Above the escarpment of the Caracol Falls the vegetation is montane rainforest and araucaria forest.
Below the escarpment the vegetation is submontane seasonal deciduous forest.
The park also contains savanna grasslands.

The araucaria forest was devastated by logging from the 1920s to 1950s, but some specimens with trunks up to 1.5 m in diameter are still found near the edge of the escarpment.
The vegetation is now regenerating, and Araucária angustifolia is forming an emergent stratum above a canopy of trees such as Pinho-bravo, Bugre and Capororoca.
The large numbers of visitors create some environmental problems, including destruction of seedlings, litter, and so on.
However, generally the environment is recovering and wild animals are returning to their habitats.
Areas are set aside for visitors to use for picnics and leisure, and other areas are set aside as refuges.
Thousands of tree seedlings have been planted to speed up recovery.

The region was recommended for permanent preservation as a refuge for deer, and mainly preás.
30 species of mammals have been recorded, including veado mateiro, bugio-ruivo, gato-do-mato-pequeno, coati, otter and preá.
130 species of bird have been recorded.

==Tourism==
The park receives about 2,500,000 visitors annually.
It is the most popular tourist destination in the southern region of Brazil after the Iguaçu National Park.
As of 2014 there was an admission fee of R$12 per person.
The park provides barbecue grills for visitors in an area with tables and benches, many covered, with nearby toilets.
There is a large grassy area for sports.
Beside the park entrance there are craft shops, a restaurant and toilets.

A cable car provides a panoramic view of the falls.
The cable cars have closed cabins and come from Switzerland.
They are operated by a private company, and there is a fee for the ride.
There are two belvederes from which the waterfall can be viewed, one with free admission, the other slightly higher and with an entrance fee.
The 27 m glassed-in platform is reached by an elevator.
The Ecological Observatory gives one of the best views.
There is a stairway with 927 steps leading to the base of the waterfall.

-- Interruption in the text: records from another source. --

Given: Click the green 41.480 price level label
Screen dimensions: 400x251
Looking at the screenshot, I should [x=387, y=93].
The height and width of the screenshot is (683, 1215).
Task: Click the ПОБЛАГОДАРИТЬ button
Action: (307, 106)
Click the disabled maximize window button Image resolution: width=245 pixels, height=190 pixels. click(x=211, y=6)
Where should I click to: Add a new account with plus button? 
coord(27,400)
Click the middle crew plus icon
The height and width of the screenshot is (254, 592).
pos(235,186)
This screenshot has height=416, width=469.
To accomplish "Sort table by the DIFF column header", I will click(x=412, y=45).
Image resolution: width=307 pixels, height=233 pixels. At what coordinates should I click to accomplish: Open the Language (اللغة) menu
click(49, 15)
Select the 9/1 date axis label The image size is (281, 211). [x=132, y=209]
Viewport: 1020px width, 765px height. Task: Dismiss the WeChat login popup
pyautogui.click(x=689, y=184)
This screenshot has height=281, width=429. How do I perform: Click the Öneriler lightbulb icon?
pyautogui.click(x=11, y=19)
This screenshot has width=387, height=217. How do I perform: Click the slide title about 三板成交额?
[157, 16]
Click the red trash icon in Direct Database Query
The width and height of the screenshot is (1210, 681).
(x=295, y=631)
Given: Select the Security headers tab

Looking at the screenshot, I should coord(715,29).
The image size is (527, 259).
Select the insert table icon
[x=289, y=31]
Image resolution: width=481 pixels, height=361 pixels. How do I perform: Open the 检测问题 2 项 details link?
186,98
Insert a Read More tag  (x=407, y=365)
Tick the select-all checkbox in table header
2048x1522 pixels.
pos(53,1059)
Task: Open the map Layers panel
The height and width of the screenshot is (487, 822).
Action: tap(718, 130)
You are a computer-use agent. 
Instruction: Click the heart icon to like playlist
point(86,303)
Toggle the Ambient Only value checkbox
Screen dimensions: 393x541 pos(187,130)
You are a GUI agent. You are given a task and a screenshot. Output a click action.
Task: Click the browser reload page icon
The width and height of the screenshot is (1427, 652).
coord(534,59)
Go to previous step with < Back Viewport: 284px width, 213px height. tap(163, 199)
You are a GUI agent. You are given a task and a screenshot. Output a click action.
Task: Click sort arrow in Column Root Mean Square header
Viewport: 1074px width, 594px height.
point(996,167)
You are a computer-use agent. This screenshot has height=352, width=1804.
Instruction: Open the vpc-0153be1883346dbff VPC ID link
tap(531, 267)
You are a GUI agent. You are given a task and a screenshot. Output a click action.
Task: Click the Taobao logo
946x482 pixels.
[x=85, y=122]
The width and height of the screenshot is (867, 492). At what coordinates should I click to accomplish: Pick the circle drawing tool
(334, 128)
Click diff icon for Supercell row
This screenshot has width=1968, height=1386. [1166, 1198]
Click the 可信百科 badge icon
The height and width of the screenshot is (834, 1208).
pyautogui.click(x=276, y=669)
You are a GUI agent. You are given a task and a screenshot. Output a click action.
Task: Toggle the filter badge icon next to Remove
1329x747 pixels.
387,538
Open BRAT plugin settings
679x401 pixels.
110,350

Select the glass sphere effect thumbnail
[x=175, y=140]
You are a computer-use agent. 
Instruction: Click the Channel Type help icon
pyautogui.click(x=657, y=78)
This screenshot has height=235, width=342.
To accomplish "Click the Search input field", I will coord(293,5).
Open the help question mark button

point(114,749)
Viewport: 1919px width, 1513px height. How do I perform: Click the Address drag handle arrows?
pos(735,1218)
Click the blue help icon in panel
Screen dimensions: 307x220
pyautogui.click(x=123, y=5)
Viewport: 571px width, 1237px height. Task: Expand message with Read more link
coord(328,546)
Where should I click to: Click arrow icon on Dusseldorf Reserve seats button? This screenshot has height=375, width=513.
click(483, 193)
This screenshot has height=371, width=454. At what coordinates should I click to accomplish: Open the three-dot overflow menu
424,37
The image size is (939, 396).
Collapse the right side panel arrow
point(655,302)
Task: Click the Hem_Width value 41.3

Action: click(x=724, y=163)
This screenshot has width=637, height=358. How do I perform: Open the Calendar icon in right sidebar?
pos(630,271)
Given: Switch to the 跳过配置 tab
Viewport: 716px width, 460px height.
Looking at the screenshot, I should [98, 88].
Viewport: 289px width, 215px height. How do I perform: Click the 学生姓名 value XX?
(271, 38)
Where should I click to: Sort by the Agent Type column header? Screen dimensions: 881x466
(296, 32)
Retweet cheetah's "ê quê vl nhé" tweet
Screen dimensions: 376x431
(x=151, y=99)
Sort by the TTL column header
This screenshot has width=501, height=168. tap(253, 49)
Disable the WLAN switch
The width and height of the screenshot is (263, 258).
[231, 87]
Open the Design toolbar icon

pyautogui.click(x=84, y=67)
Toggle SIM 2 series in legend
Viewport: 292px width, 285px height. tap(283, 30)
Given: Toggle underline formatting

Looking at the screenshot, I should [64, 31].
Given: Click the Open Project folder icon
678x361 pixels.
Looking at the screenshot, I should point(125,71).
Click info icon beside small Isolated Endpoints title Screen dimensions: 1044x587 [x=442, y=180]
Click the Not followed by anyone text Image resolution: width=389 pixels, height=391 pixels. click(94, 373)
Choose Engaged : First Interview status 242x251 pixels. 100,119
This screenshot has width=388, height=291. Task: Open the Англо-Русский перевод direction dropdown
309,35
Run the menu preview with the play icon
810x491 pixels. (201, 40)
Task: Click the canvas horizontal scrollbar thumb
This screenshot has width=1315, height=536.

The Loboguará Project, established in 1991, is based in the park and supports low impact ecological tourism and environmental education.
The Loboguará Project gives courses on the park's environment, observation, interpretation and practical ecology actions.
There are four interpretive trails, a center of environmental education in an old house built of araucaria pine wood by the Wassen family, and an amphitheatre.
As of 2014 the environmental center seemed to have been abandoned.
The trails are unsuitable for people in poor physical condition, who may instead pay to take the small train ride from the Sonho Vivo Station.